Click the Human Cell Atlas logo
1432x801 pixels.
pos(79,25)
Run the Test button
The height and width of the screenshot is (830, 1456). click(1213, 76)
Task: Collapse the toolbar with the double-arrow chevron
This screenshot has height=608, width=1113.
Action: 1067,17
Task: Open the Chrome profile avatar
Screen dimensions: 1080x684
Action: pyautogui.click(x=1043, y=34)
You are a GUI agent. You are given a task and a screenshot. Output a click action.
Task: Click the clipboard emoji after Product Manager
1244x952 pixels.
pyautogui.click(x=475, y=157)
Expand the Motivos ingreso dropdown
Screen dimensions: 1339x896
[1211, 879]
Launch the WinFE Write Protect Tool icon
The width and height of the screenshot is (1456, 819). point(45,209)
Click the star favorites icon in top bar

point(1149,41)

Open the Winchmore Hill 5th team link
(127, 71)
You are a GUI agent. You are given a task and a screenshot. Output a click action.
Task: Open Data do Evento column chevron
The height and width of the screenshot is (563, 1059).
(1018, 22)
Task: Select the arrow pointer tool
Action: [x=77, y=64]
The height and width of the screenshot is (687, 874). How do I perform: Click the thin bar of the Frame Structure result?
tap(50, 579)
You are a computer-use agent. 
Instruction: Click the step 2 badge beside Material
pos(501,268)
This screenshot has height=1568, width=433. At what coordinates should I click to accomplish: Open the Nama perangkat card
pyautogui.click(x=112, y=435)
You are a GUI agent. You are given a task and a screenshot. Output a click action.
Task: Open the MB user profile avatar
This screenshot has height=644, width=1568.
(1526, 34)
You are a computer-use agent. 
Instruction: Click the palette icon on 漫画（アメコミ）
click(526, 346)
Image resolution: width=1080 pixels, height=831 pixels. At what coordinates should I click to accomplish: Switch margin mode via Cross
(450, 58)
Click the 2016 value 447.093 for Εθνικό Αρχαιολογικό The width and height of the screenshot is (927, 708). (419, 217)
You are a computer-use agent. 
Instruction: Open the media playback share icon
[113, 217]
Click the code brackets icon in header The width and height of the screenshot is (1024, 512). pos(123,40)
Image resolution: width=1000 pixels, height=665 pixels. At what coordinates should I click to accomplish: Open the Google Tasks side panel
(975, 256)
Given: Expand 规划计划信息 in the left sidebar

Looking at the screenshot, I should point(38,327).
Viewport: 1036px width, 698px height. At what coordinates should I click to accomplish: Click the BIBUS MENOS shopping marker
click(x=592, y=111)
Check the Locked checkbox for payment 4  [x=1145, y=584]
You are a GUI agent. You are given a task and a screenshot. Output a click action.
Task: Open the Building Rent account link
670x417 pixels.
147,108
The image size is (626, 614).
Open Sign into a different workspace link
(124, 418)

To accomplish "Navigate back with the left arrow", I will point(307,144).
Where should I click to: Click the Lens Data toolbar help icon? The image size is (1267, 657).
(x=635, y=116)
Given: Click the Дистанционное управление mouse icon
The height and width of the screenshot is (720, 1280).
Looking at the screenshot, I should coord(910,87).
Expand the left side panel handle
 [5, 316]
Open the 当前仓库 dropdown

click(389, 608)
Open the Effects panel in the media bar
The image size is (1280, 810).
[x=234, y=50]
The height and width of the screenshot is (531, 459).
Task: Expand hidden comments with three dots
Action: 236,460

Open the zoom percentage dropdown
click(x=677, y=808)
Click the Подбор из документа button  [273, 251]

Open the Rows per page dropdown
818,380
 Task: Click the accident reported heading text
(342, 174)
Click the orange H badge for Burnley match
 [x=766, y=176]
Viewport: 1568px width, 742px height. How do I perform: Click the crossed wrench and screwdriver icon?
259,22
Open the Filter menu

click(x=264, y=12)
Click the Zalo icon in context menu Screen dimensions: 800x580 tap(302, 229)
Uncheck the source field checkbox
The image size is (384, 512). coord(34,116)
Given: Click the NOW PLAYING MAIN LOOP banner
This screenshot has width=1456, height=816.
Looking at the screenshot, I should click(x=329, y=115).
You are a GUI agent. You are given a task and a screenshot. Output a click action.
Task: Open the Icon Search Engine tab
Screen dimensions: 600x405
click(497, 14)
::::
> OBJECTIVE:
Arrange the material from its first line through the line containing "Action: 1067,17" as a numbered list, omitting any blank lines.

> EXERCISE SOLUTION:
1. Click the Human Cell Atlas logo
2. 1432x801 pixels.
3. pos(79,25)
4. Run the Test button
5. The height and width of the screenshot is (830, 1456). click(1213, 76)
6. Task: Collapse the toolbar with the double-arrow chevron
7. This screenshot has height=608, width=1113.
8. Action: 1067,17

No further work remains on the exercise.